Factor 3, the parental duties performed by each party on behalf of the child. We find that slightly in favor of Father. While Mother seems to be doing a good job as a mother, it is clear to this [c]ourt and candidly it was clear to this [c]ourt back in September when we took testimony before the agreed-upon order, that Father is[,] for lack of a better term, a super dad. The enthusiasm about which he testified today about the things that he does with [Child] and the way he has manipulated his work hours and job requirements so that he can spend almost every weekday that [Child] is with him he can spend with her by working at home, and a lot of other testimony indicates that he is [a] far better than average father. Accordingly, that factor is lightly in favor of Father.

Factor 4, is [the] need for stability and continuity in the child’s education, family life, and community life. Again, this is slightly in favor of Father. Mother has continued, as she did when we heard this matter back in September of last year, Mother has continued to be a bit of what we call irresponsible. She has been late for school three times, two by her own admission. She uses for day care and so forth people in her family that do have DUIs. That alone wouldn’t be a big deal, but it is just one of many reasons why we find Mother to be a bit irresponsible. She has abused the phone privileges. She didn’t show up for [the co- parenting counselor,] Laura Frie’s appointment. She totally missed her daughter’s dance recital, even though dance was the thing that Mother introduced the daughter to. Again, Factor 4 is slightly in favor of Father.

════════════════════

* INSTRUCTIONS TO FOLLOW *
In the court's custody findings, how many times has Mother been late for school?

* RECORDS SHOWN *

════════════════════

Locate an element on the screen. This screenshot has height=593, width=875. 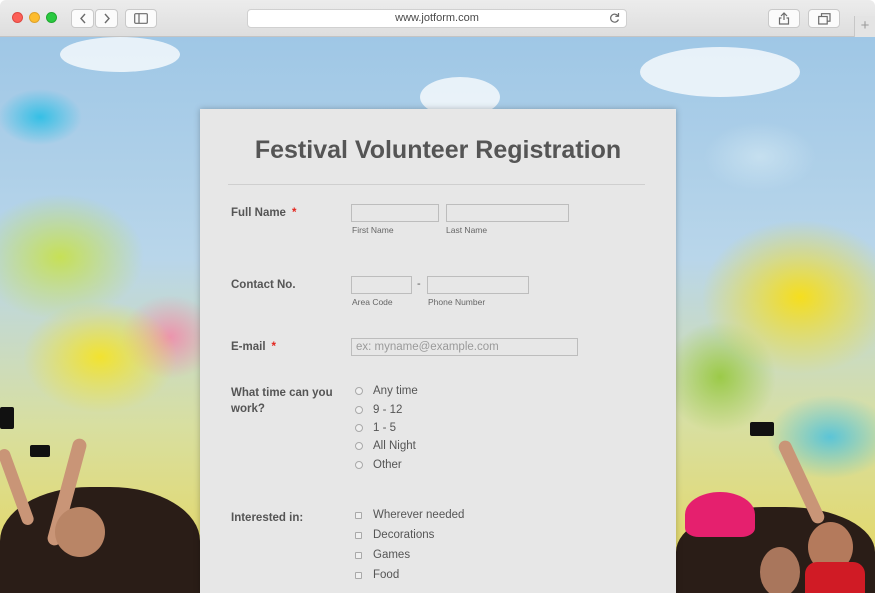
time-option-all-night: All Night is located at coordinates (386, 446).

════════════════════

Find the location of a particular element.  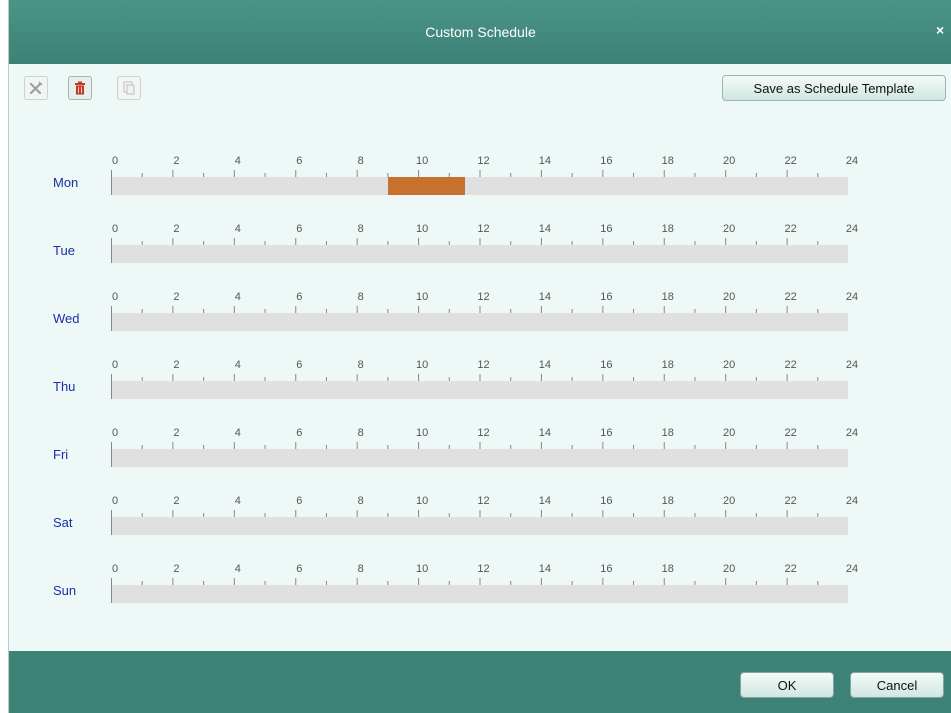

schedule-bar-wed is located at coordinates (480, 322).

════════════════════

* WRITTEN ANSWER *
Three times, two of them by her own admission.